About this task: For the entries that appear below, write out the exact text and omit the pictures.

··· Data records ···

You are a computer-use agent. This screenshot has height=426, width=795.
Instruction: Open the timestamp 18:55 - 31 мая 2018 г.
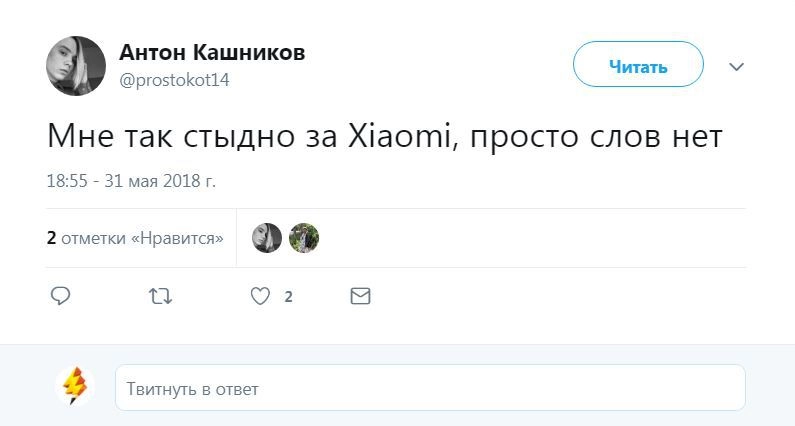(131, 181)
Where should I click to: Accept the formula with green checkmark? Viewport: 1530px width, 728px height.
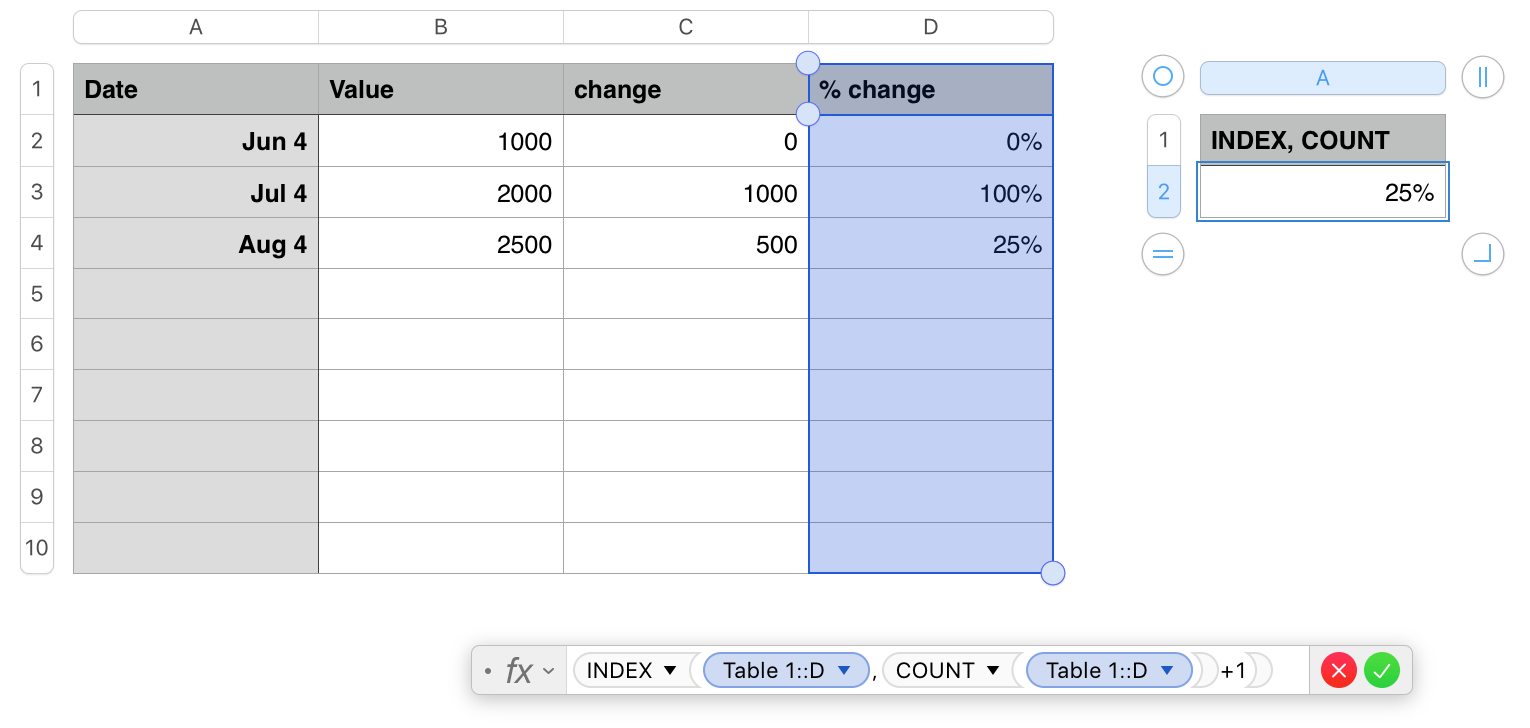click(1382, 670)
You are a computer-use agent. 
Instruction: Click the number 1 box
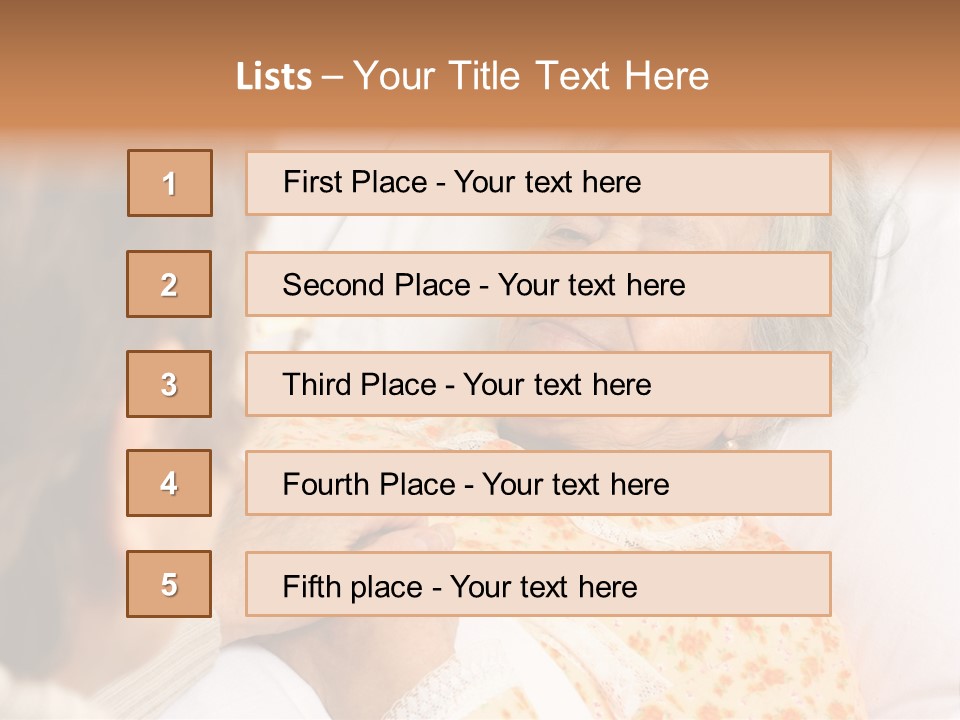pos(170,183)
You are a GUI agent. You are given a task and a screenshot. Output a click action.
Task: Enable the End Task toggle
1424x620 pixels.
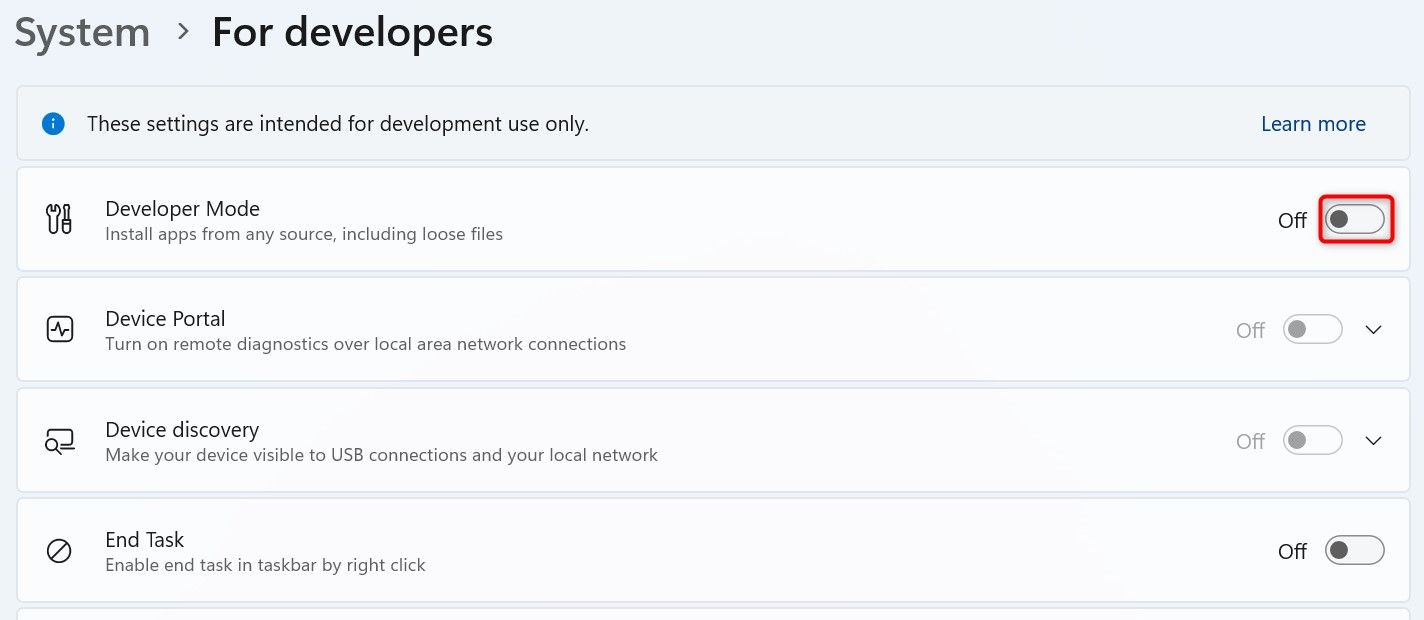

···

Written reply:
You are a computer-use agent. This screenshot has height=426, width=795.
Instruction: Open the timestamp 18:55 - 31 мая 2018 г.
(131, 181)
Where should I click to: Accept the formula with green checkmark? Viewport: 1530px width, 728px height.
click(1382, 670)
You are a computer-use agent. 
Instruction: Click the number 1 box
pos(170,183)
You are a GUI agent. You are given a task and a screenshot. Output a click action.
Task: Enable the End Task toggle
1424x620 pixels.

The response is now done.